*Work to complete*:
Write out each of the entries below word for word.

____

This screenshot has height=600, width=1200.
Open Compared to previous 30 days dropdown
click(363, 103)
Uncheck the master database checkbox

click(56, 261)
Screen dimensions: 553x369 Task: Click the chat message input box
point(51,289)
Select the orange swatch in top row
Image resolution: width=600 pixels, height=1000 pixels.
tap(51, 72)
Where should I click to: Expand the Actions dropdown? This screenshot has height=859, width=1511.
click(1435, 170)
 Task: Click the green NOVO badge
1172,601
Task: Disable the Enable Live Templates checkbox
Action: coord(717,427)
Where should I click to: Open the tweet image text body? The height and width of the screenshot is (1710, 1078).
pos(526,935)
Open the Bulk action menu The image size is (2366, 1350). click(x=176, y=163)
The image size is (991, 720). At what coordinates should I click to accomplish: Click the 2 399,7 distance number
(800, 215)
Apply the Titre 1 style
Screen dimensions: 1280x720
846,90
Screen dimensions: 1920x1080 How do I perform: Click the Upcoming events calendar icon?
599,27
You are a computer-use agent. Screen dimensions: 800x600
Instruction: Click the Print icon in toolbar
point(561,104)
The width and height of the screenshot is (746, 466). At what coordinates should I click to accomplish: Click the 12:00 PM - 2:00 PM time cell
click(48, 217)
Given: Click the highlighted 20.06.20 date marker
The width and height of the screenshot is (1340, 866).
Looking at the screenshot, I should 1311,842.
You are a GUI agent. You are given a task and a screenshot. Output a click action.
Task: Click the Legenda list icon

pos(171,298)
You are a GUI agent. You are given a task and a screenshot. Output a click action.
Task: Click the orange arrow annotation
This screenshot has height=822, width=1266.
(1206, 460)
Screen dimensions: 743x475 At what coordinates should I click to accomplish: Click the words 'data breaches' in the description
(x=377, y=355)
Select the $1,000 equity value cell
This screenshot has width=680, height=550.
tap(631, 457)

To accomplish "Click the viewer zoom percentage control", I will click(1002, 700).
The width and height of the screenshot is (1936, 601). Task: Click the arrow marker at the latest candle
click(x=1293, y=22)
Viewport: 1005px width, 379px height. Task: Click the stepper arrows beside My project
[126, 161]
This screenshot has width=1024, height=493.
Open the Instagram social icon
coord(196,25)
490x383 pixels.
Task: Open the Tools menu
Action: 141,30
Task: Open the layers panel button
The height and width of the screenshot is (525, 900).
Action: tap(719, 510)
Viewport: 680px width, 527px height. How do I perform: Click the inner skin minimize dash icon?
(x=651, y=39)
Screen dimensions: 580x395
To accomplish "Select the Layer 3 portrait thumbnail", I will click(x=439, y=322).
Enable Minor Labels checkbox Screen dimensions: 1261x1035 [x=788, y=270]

____

*Output for this exercise*:
This screenshot has height=600, width=1200.
Open Compared to previous 30 days dropdown
click(363, 103)
Uncheck the master database checkbox

click(56, 261)
Screen dimensions: 553x369 Task: Click the chat message input box
point(51,289)
Select the orange swatch in top row
Image resolution: width=600 pixels, height=1000 pixels.
tap(51, 72)
Where should I click to: Expand the Actions dropdown? This screenshot has height=859, width=1511.
click(1435, 170)
 Task: Click the green NOVO badge
1172,601
Task: Disable the Enable Live Templates checkbox
Action: coord(717,427)
Where should I click to: Open the tweet image text body? The height and width of the screenshot is (1710, 1078).
pos(526,935)
Open the Bulk action menu The image size is (2366, 1350). click(x=176, y=163)
The image size is (991, 720). At what coordinates should I click to accomplish: Click the 2 399,7 distance number
(800, 215)
Apply the Titre 1 style
Screen dimensions: 1280x720
846,90
Screen dimensions: 1920x1080 How do I perform: Click the Upcoming events calendar icon?
599,27
You are a computer-use agent. Screen dimensions: 800x600
Instruction: Click the Print icon in toolbar
point(561,104)
The width and height of the screenshot is (746, 466). At what coordinates should I click to accomplish: Click the 12:00 PM - 2:00 PM time cell
click(48, 217)
Given: Click the highlighted 20.06.20 date marker
The width and height of the screenshot is (1340, 866).
Looking at the screenshot, I should 1311,842.
You are a GUI agent. You are given a task and a screenshot. Output a click action.
Task: Click the Legenda list icon

pos(171,298)
You are a GUI agent. You are given a task and a screenshot. Output a click action.
Task: Click the orange arrow annotation
This screenshot has height=822, width=1266.
(1206, 460)
Screen dimensions: 743x475 At what coordinates should I click to accomplish: Click the words 'data breaches' in the description
(x=377, y=355)
Select the $1,000 equity value cell
This screenshot has width=680, height=550.
tap(631, 457)

To accomplish "Click the viewer zoom percentage control", I will click(1002, 700).
The width and height of the screenshot is (1936, 601). Task: Click the arrow marker at the latest candle
click(x=1293, y=22)
Viewport: 1005px width, 379px height. Task: Click the stepper arrows beside My project
[126, 161]
This screenshot has width=1024, height=493.
Open the Instagram social icon
coord(196,25)
490x383 pixels.
Task: Open the Tools menu
Action: 141,30
Task: Open the layers panel button
The height and width of the screenshot is (525, 900).
Action: tap(719, 510)
Viewport: 680px width, 527px height. How do I perform: Click the inner skin minimize dash icon?
(x=651, y=39)
Screen dimensions: 580x395
To accomplish "Select the Layer 3 portrait thumbnail", I will click(x=439, y=322).
Enable Minor Labels checkbox Screen dimensions: 1261x1035 [x=788, y=270]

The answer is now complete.